Para alguns casais a perda do vínculo é terrível.

Com tantos sentimentos misturados é natural que nasça o conflito. “Existem casais que se separam com certa tranquilidade mas, na maioria dos casos o que se vê é um sofrimento e uma raiva tão grandes, que a  chance da reconciliação é praticamente nula, infelizmente.”

Quando a separação é inevitável, Suely Buriasco apresenta algumas dicas que podem amenizar o sofrimento do casal:

1º) Separe razão da emoção: nesse momento o que vale é o racional, emoções podem causar danos ainda maiores. Uma das funções do mediador é auxiliar os envolvidos no sentido de separar os interesses, que realmente importam, da posição que é a postura da mágoa.

2º) Atenção com a comunicação: Qualquer palavra ou mesmo um gesto mau pensado pode fazer com que todo o esforço do entendimento se dissolva. O mediador facilitará o caminho de retomada do diálogo interrompido pelas mágoas e frustrações de ambos.

3º) Busque o consenso: Nada pode ser mais vantajoso do que um acordo construído juntos, representando o sistema “ganha-ganha” quando ambos saem satisfeitos. O consenso, além de ser mais econômico, é a maneira menos desgastante de resolver as questões práticas do divórcio.

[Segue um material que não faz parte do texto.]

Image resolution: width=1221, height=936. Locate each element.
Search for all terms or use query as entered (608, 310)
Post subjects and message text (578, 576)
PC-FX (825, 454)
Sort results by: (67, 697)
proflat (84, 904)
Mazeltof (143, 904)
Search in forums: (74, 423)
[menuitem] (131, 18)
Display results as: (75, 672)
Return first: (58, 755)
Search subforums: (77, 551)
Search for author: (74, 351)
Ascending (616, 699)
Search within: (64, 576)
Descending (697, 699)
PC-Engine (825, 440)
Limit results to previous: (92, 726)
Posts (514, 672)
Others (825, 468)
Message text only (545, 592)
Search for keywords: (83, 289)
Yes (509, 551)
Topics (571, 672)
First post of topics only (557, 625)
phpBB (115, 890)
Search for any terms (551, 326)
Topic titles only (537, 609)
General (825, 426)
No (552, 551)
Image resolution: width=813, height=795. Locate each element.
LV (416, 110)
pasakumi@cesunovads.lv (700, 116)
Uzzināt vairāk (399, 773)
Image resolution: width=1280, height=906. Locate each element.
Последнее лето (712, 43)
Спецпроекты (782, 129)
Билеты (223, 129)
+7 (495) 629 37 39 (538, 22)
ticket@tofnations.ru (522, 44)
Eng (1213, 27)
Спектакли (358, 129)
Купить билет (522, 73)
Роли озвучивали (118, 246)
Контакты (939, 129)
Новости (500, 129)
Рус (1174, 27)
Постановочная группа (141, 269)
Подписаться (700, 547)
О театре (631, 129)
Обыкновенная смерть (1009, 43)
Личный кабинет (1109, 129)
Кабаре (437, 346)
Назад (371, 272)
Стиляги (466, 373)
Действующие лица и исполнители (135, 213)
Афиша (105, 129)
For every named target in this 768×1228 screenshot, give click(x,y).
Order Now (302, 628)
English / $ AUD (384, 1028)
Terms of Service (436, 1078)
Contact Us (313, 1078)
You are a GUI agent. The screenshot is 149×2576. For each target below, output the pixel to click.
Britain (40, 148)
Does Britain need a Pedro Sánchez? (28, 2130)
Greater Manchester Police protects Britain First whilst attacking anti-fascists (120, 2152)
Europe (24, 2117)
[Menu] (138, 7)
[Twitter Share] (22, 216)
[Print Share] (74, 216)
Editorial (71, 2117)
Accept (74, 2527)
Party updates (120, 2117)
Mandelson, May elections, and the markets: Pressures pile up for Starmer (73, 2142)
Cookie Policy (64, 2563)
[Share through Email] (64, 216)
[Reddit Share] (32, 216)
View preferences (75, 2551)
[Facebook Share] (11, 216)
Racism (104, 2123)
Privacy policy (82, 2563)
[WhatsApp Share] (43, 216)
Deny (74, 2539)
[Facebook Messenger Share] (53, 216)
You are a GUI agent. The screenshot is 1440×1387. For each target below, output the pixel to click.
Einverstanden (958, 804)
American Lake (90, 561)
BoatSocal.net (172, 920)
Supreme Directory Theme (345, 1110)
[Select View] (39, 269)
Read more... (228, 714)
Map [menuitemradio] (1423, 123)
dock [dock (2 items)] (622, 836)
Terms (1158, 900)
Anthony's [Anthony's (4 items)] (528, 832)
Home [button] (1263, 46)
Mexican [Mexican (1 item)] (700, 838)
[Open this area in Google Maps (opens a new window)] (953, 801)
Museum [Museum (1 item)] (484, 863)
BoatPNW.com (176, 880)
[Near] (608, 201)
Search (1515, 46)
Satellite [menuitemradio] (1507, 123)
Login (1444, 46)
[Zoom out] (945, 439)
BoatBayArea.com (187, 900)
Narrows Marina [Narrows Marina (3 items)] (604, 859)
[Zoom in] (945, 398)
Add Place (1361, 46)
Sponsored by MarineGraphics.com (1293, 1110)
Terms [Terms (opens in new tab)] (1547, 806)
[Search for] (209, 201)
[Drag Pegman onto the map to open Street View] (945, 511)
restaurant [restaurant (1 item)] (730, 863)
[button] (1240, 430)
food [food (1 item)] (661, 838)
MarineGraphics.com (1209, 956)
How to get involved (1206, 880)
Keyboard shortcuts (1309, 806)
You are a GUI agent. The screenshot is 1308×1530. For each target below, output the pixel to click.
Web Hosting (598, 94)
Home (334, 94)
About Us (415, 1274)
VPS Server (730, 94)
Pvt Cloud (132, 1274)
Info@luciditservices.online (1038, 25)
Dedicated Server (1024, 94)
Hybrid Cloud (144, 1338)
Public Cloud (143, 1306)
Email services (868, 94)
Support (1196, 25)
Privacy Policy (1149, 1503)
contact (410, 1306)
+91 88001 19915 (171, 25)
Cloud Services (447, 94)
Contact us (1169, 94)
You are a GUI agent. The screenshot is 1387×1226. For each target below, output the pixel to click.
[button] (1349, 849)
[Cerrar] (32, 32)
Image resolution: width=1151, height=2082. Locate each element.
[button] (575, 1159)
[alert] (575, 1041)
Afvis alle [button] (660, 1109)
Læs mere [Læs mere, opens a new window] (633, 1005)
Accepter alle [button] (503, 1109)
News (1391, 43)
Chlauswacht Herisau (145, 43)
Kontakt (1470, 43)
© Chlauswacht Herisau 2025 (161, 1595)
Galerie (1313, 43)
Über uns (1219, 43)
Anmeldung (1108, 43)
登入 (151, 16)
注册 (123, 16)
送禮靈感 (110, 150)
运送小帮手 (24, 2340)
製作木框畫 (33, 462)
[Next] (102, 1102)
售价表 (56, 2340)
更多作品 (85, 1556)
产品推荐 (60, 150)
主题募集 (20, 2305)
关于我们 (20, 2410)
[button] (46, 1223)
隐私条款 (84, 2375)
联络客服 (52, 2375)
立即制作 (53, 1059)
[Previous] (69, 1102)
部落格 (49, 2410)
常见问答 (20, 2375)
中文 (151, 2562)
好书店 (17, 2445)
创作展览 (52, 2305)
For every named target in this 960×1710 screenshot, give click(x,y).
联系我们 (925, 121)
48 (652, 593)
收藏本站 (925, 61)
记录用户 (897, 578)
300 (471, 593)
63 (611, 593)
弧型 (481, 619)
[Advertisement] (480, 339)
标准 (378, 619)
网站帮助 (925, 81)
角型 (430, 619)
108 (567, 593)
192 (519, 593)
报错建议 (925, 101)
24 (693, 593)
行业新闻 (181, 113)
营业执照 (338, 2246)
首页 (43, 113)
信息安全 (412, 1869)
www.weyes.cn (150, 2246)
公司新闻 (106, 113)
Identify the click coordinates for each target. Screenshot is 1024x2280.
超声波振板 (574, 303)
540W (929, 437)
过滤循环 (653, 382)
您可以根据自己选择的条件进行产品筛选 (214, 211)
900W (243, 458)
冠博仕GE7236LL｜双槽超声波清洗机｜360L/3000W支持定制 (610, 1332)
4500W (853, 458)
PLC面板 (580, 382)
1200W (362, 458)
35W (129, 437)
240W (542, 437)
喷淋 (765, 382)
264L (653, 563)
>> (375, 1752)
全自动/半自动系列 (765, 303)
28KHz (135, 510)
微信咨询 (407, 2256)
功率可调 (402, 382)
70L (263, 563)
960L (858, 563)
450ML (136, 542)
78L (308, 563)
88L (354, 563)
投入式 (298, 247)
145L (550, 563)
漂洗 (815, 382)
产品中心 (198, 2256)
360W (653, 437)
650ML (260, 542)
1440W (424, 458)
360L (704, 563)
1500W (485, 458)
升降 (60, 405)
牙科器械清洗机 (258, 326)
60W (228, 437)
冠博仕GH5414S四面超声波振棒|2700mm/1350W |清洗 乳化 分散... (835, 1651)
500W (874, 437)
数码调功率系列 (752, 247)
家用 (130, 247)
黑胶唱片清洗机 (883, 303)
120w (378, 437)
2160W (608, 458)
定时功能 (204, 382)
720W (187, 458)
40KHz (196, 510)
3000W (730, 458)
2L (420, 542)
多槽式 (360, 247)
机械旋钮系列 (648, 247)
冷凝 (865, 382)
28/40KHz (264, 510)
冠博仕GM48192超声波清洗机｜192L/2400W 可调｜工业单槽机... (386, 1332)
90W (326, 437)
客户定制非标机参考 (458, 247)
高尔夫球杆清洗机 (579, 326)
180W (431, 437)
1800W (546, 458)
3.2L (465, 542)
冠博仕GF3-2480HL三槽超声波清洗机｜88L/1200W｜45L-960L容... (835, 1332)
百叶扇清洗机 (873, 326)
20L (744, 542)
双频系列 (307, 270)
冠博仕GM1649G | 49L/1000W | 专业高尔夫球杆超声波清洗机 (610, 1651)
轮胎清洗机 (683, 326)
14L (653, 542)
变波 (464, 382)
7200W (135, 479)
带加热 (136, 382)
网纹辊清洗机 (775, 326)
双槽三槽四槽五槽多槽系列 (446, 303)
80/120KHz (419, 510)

4º) Legitime o sofrimento do outro: Você não está sozinho nisso, a separação é penosa para ambos os cônjuges, mesmo o que tomou a iniciativa. Mas algumas pessoas tem maior dificuldade de lidar com a dor e procuram meios de atingir quem considera o causador. Melhor mesmo é relevar o que não tem importância para o momento.

5º) Coloque os filhos em evidência: Quando existem filhos envolvidos todo o esforço para resolver com civilidade as questões práticas será necessário. Guarda, visitas, pensão… Muitos detalhes que podem emperrar a situação. Esteja atento para que o bem-estar de seus filhos sejam preservados; não aceite que eles sejam usados como desculpa para mais briga.

“O ideal seria que os casais buscassem o profissional da mediação de conflitos antes da crise se instalar, quando ainda existe a chance da reconciliação. Quando recebo no consultório um casal cheio de mágoas e ressentimento, através das técnicas de mediação, consigo abrir o diálogo e muitas vezes os resultados são magníficos. Em muitos casos conseguimos reverter a situação, o que sempre me deixa bastante feliz. Mas realmente existem casos em que a separação é inevitável e utilizar essas técnicas ajuda a amenizar a dor e faz com que ambos partam para uma nova vida, sem ressentimentos.”, afirma a mediadora.